## Page extract:
■ ■ ■ ■ ■
# DIY Orchard/Vineyard Sprayer blower/fan ideas



## Bobp (Sep 3, 2017)

I've been chewing on how to make one sprayer do all of our spray needs, or most of them at any rate. Nothing is available commercially, atleast not anywhere near our price range, at this time.
So after some thought, this is the boom sprayer modifications I built. The boom is set to run up vertical to throw at the rows on either side of the tractor. 
The booms can be reset for horizontal operation by pulling a bolt and resetting it. 
The center has a boomless Hamilton nozzle, which will do a 30' pattern, and with a couple of valve turns it will also do 24-36" right down the center. 

It's got a AA17L valve that allows for selecting Left, Right, center, LR, LC, RC, or LRC, and it has the long range gun also.

Next steps: 
Install a boom for front tire side under canopy single nozzle directed 12-24" banding spray at the foot of the rows, for insect Control, or weed control, as well as fertilizer applicaton ECT. 

But most of all I'm working on ideas for a set of 12vdc blowers mounted on the Sprayer frame to run concurrently with the boom nozzles to agitate and move the folliage while spraying a mist. Maybe even adding a nozzle in the blower. This allows for complete folliage coverage of the spray product allowing us to achieve a more thorough realization of the spray goal, and thus reducing the frequency and of amount spray used to achieve the goal.

Any ideas would be appreciated.

We farm Blackberries, Raspberries, Blueberries, elderberries, peaches, apples, and we're planting this next spring, more Blackberries, and adding Grapes, Muscadines, and Gojis. 
So the Sprayer being multifunctional is a must.


Tractor has a 12v system.

I bought an old FMI orchard sprayer with a engine and a 500g tank. The tank was shot. But I wanted the pump and blower. At some point I intend to mount it to something like an old brush hog deck and use it as a three point model... But I've got several fab/welding projects ahead of it...


----------



## NorCal (Sep 3, 2017)

Awesome! Not sure many on the forum can appreciate how cool this is. Way to go!


----------



## Johny99 (Sep 3, 2017)

Wow, quite a challenge to come up with something for bush/vine and trees! Our orchard sprayer uses a simple engine driven fan to create the mist. Needless to say it would be very inefficient for vine and bushes.


----------



## grapeman (Sep 4, 2017)
■ ■ ■ ■ ■
## Dataset excerpt:

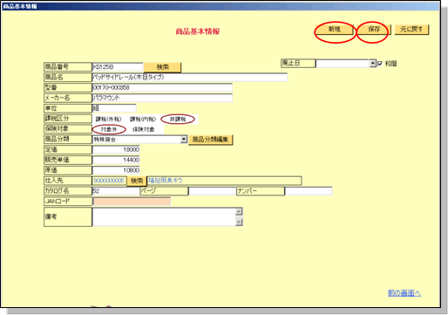The width and height of the screenshot is (448, 315).
Task: Select 非課税 tax option
Action: click(178, 120)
■ ■ ■ ■ ■
## Tasks to perform:
1/ In the sprayer thread, which valve lets the sprayer select left, right, center, or a combination of them?
2/ Continue the sprayer thread from where it stops.

## Answers in order:
1/ An AA17L valve.

2/
I think you are doing a great job in improvising solutions. I can appreciate the need for a diverse sprayer when you have different crops. I used to have vegetables, dairy and apples as well as grapes. I had a small airblast sprayer also which worked great for the trees, but less so with the grapes so I came up with my own vineyard sprayer. I still have my prototype model I use for my own vineyards but have built several others for other vineyard operations. I made the boom width adjustable to allow for vine growth in the summer. Here is a picture of the second one I made for the Cornell Baker Farm Cold Hardy Grape Trial.


----------



## Bobp (Sep 6, 2017)

That's a really cool design... I like it alot...
One of my largest concerns is achieving total coverage with fungicide and insecticides...

The Spotted wing drosophila threat is huge.... Thorough coverage is a must. By the time you realize that you missed some under the canopy it's too late.


----------



## grapeman (Sep 6, 2017)

I agree with the SWD. I am just beginning to deal with it here and it is quite a battle!


----------



## balatonwine (Sep 7, 2017)

Bobp said:


> One of my largest concerns is achieving total coverage with fungicide and insecticides....



I had similar thoughts. Jack of all trades is master of none.

But then again, if Jake works well enough, then Jack is all you need.


----------



## Bobp (Sep 8, 2017)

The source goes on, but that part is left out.